** Work task **
Write out the stretch of the 1981 Ashes text from "So there you" through "their young lives.".

** Document extract **
------------

But it was both the England batsman and bowlers who provided the 1981 Ashes side with perhaps their most remarkable contributions. David Gower spent most of that fabled Ashes series wafting recklessly outside off stump either guiding the ball wide of gully for four or just hoping against hope that the ball would fall kindly for him. He reminded you of a duke hailing a Victorian hansom cab outside a high society party in Belgravia. But Gower was always the ultimate stylist and purist, a man who knew that the 1981 Ashes series was destined to be his for the taking.

And yet when we turn back the clock to 1981 the name of Ian Botham will resound down the ages like a Sunday village church bell. Botham was bold, brash, provocative at times, controversial, bullish and buccaneering, a player who threw the bat at everything dismissively as if he were genuinely annoyed with the Australians. Here was a man who harboured the most personal grudge against them for no particular reason. With the ever threatening Graham Dilley always constituting the greatest danger when it looked as if England were flagging, the series hung by a thread.

Then both Botham and the magnificent Bob Willis came flying out of the traps as if electrified and galvanised into turbo charged action. The Headingley Test was the vital turning point for England and once Botham had pinned back the Aussies, battering the Aussie middle order almost savagely into submission, wickets fell like bowling skittles.

For some of us though it was the heroically bravura display of Bob Willis that held the Headingley crowed in complete thrall. We will never forget the sweat soaked stringed vest, the scuttling and scurrying run up to the crease, the crisp white shirt billowing in the soft summer breeze, the curly hair bouncing up and down joyously as if Willis knew that it wouldn't impede his progress. Then there was that slanting, side on approach to the wicket the result of which was an explosion of whirling arms and hands. But it was that intense and pained expression on the Willis face that will live long in the memory.

So there you have it everybody. The 2019 Ashes series will begin tomorrow, the resumption of many decades of hostility and needle. We will briefly remember and only visualise the majesty and almost regal authority of the 'Don' Sir Donald Bradman who, in 1948, brought over his stunningly gifted and magically resourceful team to England, leaving English shores with the most enduring and indelible memories, a team of grace, style, class, panache and a team England would never ever forget.

Tomorrow morning an expectant Edgbaston crowd will oil their vocal chords with an early lager or two before young children will huddle next to the boundary ropes as if relieved that school days had were no longer an arduous chore and a confrontation between England and Australia would write another chapter in their young lives.

 But we will always have 1981, that notable moment in our sporting lives when everything seemed to fall into place perfectly. We have endured many a sporting disaster, those embarrassing setbacks and defeats when the whole world seemed to be against us. But England regained the Ashes in 1981, the grass was always green, the mood was just right and the Baggy Green caps of Australia knew they were about to get the most severe shock to their system. It was in the stars because we knew it would happen. It's time for the Ashes and may the best team win as long as it's England.

------------

** Material provided **
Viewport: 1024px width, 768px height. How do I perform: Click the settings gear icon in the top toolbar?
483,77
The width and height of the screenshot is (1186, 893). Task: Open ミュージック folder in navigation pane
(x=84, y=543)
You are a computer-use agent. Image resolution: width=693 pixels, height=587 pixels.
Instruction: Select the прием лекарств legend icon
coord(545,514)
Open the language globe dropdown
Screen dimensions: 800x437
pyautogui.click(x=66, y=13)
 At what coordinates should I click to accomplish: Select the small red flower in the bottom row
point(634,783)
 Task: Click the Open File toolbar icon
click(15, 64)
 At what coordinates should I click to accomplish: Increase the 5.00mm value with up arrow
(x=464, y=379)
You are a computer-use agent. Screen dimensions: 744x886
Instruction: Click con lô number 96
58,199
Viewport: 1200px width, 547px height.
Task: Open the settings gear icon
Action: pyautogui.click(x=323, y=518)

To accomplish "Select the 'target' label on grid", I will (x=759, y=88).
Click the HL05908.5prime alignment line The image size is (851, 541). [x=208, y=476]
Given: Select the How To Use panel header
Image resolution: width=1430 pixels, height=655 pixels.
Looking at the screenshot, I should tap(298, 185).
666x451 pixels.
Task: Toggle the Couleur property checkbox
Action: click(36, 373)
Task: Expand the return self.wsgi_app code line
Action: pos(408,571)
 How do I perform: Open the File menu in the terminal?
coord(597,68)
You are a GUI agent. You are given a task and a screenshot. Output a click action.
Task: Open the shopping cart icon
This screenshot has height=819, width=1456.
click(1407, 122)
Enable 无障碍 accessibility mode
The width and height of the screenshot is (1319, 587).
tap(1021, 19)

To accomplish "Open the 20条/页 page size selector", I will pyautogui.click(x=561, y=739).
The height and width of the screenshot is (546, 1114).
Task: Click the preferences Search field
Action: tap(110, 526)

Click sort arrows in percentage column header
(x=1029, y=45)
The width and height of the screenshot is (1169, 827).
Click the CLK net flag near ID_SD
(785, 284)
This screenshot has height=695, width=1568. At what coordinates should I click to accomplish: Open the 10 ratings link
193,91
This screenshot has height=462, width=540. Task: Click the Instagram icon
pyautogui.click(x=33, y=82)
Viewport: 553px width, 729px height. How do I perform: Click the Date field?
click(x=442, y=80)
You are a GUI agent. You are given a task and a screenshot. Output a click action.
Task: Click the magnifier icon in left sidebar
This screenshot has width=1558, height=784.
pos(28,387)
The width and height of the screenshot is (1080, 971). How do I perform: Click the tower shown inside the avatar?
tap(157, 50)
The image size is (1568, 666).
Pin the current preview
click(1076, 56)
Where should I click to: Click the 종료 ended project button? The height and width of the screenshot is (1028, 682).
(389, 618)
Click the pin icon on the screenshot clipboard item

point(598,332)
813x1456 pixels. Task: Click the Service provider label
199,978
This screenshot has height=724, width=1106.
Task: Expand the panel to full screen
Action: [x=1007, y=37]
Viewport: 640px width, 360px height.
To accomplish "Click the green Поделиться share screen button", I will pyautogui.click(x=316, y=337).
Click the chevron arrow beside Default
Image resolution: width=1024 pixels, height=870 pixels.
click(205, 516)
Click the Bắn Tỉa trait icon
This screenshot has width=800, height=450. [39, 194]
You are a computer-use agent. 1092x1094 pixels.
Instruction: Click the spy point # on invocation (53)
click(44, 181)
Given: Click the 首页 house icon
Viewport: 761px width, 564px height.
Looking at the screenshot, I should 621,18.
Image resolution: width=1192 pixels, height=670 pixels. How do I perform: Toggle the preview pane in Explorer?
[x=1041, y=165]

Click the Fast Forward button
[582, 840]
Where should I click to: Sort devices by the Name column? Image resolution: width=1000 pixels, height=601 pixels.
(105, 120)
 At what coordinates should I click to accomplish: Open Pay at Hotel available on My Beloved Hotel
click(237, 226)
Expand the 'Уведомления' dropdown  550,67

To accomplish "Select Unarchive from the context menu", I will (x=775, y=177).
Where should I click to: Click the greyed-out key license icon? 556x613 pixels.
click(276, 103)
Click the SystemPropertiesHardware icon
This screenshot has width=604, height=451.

------------

** The completed task **
So there you have it everybody. The 2019 Ashes series will begin tomorrow, the resumption of many decades of hostility and needle. We will briefly remember and only visualise the majesty and almost regal authority of the 'Don' Sir Donald Bradman who, in 1948, brought over his stunningly gifted and magically resourceful team to England, leaving English shores with the most enduring and indelible memories, a team of grace, style, class, panache and a team England would never ever forget.

Tomorrow morning an expectant Edgbaston crowd will oil their vocal chords with an early lager or two before young children will huddle next to the boundary ropes as if relieved that school days had were no longer an arduous chore and a confrontation between England and Australia would write another chapter in their young lives.